= Requirements =
Print the data below line for line with nothing changed, leaving out the pictures.

Rows of pointing data:
........
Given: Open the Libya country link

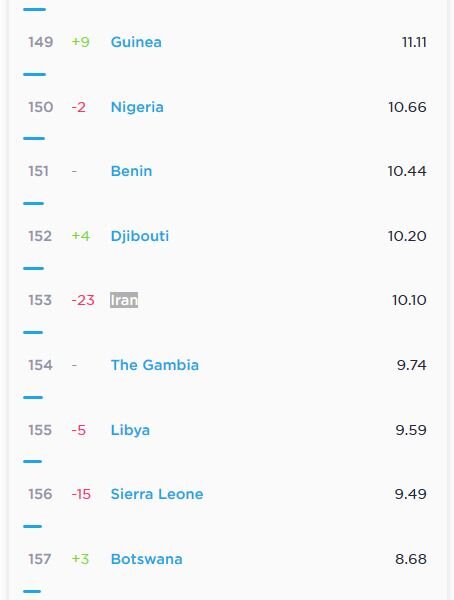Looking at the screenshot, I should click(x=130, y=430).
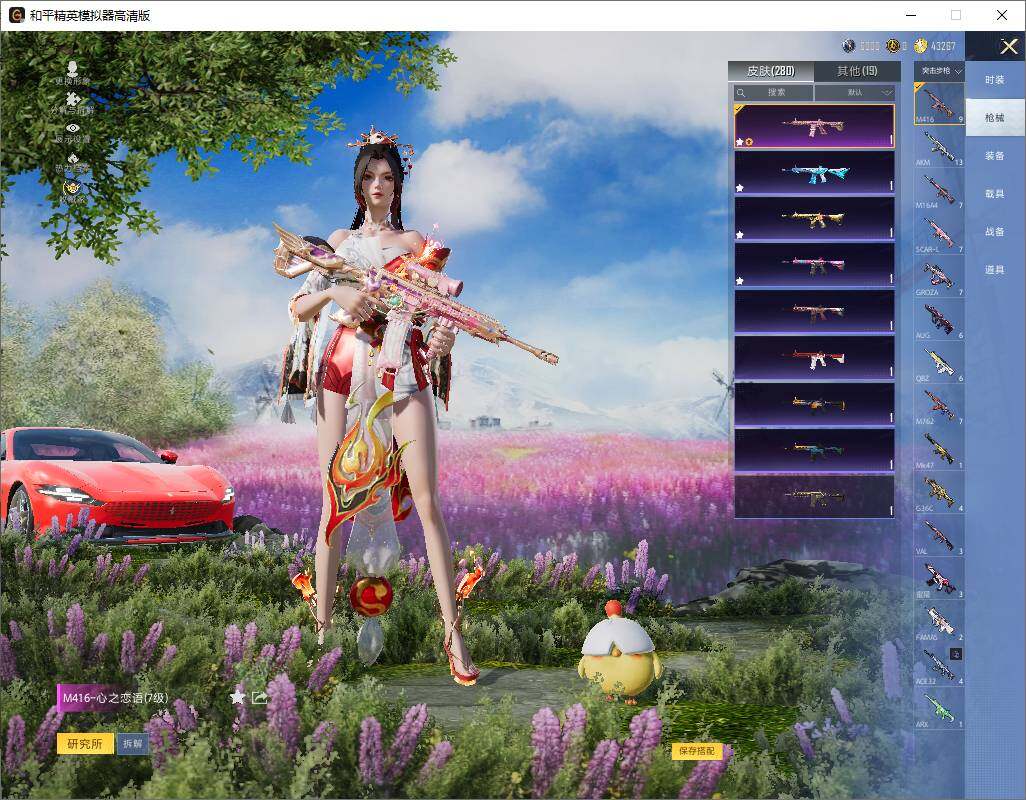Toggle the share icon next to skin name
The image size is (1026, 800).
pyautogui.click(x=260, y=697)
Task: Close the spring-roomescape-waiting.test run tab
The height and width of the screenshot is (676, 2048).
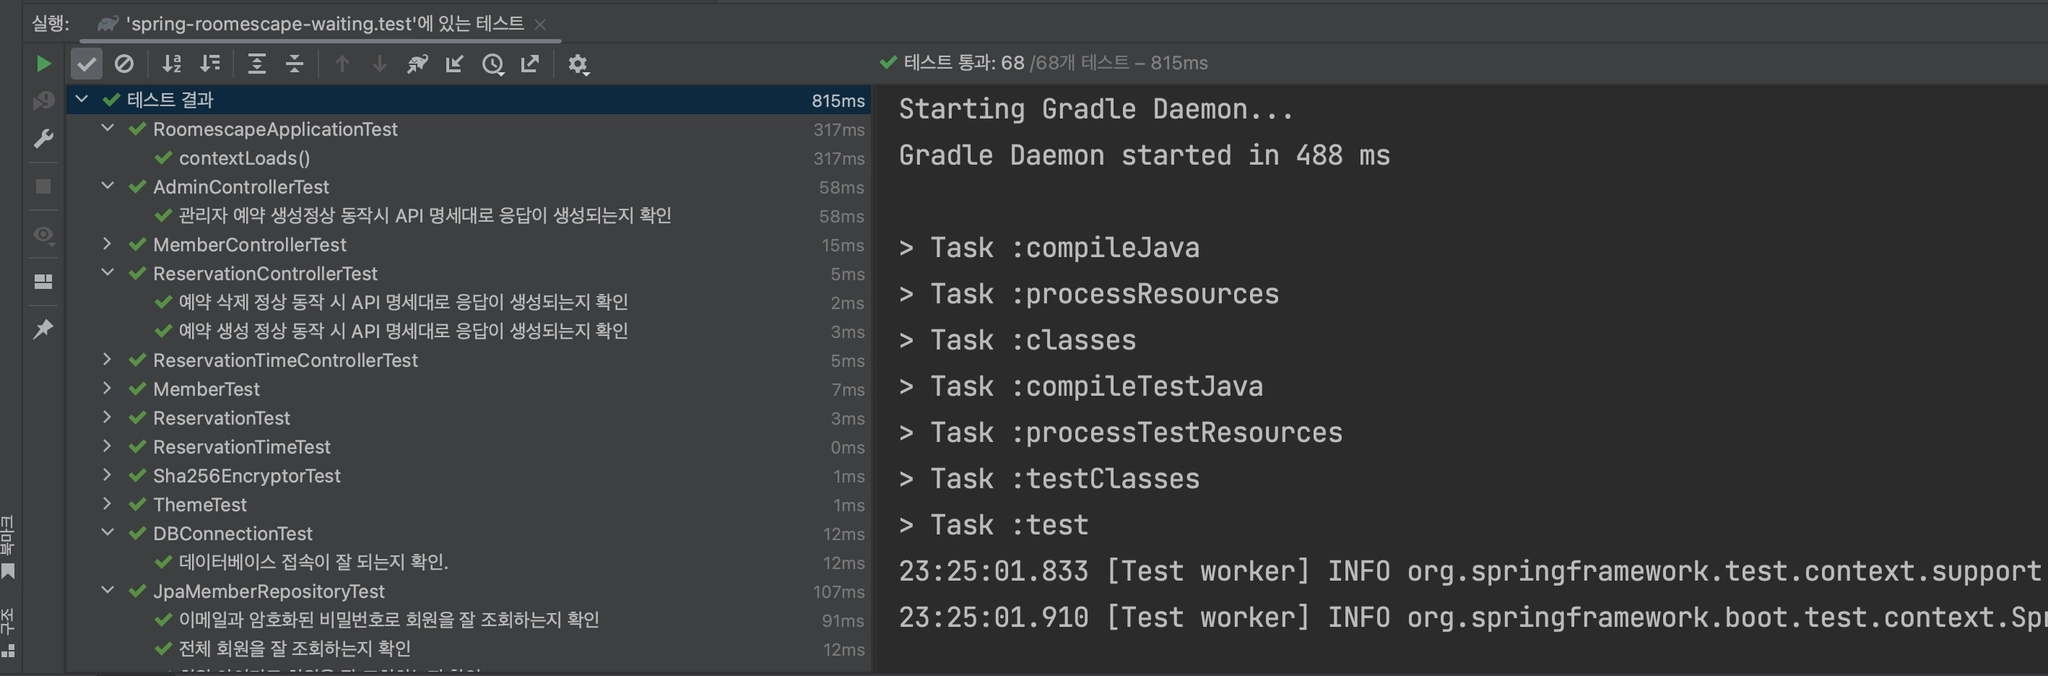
........
= Reply to the exercise =
Given: Open the Libya country link

Looking at the screenshot, I should click(x=130, y=430).
Toggle the share icon next to skin name
The image size is (1026, 800).
pyautogui.click(x=260, y=697)
Task: Close the spring-roomescape-waiting.test run tab
The height and width of the screenshot is (676, 2048).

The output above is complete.